---------- Excerpted data ----------

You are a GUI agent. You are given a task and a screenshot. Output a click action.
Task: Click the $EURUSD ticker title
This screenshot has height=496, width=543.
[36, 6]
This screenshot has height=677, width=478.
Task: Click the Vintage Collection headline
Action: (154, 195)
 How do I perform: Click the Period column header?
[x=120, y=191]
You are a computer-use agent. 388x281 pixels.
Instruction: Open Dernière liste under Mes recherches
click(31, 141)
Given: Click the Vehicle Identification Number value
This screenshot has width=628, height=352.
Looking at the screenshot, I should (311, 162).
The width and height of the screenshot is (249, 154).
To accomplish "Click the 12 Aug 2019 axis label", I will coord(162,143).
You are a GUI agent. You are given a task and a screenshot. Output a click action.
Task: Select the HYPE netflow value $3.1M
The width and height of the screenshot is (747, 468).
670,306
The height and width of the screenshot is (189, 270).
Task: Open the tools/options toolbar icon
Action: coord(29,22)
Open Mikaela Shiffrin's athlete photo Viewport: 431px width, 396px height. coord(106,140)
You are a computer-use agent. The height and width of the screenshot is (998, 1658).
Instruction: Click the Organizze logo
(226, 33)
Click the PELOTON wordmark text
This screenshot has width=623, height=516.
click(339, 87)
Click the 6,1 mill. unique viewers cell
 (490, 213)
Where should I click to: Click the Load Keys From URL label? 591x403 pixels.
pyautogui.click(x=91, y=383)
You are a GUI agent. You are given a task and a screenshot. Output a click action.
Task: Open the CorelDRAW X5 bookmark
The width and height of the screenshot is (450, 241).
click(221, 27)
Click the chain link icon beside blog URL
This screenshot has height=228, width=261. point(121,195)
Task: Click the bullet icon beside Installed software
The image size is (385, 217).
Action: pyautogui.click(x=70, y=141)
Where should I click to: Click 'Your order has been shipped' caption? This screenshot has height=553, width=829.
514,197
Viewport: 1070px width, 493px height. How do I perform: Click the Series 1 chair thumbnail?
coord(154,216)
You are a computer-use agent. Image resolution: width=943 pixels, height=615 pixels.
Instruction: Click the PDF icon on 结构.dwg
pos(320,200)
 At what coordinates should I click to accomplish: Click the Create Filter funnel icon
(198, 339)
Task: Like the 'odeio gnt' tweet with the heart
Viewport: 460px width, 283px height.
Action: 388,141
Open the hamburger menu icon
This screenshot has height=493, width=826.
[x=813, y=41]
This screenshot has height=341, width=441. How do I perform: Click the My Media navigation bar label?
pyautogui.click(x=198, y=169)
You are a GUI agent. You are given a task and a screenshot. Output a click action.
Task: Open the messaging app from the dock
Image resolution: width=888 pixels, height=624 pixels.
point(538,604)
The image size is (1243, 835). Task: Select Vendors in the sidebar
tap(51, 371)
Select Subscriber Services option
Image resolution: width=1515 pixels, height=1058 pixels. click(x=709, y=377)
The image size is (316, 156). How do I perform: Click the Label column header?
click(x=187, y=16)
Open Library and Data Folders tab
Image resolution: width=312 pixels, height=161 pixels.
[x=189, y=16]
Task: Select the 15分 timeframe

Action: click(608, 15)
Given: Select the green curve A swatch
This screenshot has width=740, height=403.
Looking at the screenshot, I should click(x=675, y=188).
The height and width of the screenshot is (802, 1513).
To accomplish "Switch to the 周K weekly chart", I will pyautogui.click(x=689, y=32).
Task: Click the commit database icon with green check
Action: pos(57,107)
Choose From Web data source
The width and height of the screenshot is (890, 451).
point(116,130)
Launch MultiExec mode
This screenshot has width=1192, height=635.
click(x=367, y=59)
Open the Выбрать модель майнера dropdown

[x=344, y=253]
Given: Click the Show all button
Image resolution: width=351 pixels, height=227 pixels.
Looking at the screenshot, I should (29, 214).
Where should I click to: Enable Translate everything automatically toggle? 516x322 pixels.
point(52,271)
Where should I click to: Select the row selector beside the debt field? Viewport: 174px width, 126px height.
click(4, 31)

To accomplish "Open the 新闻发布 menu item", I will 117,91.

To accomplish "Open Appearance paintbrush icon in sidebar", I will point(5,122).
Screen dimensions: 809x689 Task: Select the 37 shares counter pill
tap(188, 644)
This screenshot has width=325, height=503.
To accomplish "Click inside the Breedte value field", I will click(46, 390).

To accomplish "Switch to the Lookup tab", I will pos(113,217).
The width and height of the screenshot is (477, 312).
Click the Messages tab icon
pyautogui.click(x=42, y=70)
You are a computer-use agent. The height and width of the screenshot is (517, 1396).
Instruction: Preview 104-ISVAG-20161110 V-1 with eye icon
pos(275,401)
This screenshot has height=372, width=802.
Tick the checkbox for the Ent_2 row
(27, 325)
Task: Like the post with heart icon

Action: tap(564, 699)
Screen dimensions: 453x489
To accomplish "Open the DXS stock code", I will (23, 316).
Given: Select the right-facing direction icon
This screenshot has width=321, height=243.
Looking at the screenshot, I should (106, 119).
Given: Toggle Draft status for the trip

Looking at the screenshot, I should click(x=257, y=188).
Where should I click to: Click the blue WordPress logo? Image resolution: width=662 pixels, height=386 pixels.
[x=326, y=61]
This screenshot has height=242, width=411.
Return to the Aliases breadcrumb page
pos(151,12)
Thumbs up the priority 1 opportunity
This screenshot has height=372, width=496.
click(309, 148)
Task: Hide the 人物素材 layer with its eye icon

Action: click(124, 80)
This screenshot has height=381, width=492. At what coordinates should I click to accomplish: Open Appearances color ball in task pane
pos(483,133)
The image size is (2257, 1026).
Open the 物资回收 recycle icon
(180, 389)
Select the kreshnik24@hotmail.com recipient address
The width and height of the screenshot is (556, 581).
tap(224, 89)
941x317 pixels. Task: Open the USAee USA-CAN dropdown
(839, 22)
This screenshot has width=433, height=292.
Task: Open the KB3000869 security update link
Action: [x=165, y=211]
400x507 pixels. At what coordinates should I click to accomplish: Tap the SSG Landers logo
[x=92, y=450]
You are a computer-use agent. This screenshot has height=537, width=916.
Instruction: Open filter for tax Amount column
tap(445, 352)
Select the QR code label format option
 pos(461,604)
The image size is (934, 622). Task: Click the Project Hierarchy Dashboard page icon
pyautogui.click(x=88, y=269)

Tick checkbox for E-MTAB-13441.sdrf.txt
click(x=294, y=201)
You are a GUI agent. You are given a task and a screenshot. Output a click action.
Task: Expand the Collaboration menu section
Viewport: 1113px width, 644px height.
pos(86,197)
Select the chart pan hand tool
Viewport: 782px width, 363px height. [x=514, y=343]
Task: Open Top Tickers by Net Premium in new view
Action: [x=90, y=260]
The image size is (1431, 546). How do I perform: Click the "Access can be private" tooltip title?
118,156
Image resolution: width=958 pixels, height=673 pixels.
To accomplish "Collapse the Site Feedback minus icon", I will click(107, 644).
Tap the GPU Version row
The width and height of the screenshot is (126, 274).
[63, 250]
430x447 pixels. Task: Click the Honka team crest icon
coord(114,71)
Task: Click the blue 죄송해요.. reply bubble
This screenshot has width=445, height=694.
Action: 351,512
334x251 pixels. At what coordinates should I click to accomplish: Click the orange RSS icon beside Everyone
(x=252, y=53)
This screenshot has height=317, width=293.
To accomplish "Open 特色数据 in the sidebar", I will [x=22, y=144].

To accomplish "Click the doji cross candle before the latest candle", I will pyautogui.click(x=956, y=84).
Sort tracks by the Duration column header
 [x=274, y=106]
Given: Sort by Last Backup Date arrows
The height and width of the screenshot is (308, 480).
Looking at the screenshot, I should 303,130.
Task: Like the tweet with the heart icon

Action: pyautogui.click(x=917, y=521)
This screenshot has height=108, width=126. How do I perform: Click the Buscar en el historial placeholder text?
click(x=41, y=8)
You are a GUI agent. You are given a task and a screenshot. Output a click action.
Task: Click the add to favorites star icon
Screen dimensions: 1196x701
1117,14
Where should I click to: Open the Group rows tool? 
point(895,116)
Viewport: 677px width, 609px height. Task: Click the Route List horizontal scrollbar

----------

**Task to carry out:** Using the data above, extract exactly the lines from the one that holds "Given: Sort by Last Backup Date arrows" to the one that holds "Task: Click the add to favorites star icon", both ends included, and no others.

**Exercise output:**
Given: Sort by Last Backup Date arrows
The height and width of the screenshot is (308, 480).
Looking at the screenshot, I should 303,130.
Task: Like the tweet with the heart icon

Action: pyautogui.click(x=917, y=521)
This screenshot has height=108, width=126. How do I perform: Click the Buscar en el historial placeholder text?
click(x=41, y=8)
You are a GUI agent. You are given a task and a screenshot. Output a click action.
Task: Click the add to favorites star icon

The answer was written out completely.